**What you have to do**:
Update the entries from the line containing "600x1267 pixels. At" down to the line containing "Looking at the", both included. Give those lines again with "blue" replaced by "green" and everything else unchanged.

**Entries from a data source**:
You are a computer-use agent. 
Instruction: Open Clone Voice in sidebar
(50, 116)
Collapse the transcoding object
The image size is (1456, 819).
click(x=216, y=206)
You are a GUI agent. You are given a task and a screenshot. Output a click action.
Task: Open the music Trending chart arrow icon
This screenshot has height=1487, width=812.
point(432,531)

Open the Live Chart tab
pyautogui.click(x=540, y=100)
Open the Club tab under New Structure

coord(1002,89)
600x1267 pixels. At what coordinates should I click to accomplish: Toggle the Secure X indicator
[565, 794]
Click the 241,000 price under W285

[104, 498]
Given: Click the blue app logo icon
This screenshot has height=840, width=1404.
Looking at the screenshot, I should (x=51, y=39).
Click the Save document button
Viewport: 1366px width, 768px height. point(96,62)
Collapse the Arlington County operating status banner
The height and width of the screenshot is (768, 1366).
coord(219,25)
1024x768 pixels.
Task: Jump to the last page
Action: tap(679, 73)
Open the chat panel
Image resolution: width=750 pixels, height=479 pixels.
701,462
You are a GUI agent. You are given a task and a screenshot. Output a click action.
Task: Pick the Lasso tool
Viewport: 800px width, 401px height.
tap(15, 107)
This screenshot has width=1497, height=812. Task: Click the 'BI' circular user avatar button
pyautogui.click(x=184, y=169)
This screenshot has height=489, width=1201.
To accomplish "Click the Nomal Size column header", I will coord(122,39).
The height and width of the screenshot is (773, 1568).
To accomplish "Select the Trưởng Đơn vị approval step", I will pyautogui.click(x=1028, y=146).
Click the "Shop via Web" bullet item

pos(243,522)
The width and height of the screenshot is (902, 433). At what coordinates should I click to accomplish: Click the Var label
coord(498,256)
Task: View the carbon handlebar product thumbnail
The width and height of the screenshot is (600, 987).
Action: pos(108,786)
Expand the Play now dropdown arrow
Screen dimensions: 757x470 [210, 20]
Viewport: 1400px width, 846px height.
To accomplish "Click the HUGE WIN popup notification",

**Solution**:
600x1267 pixels. At what coordinates should I click to accomplish: Toggle the Secure X indicator
[565, 794]
Click the 241,000 price under W285

[104, 498]
Given: Click the green app logo icon
This screenshot has height=840, width=1404.
Looking at the screenshot, I should (x=51, y=39).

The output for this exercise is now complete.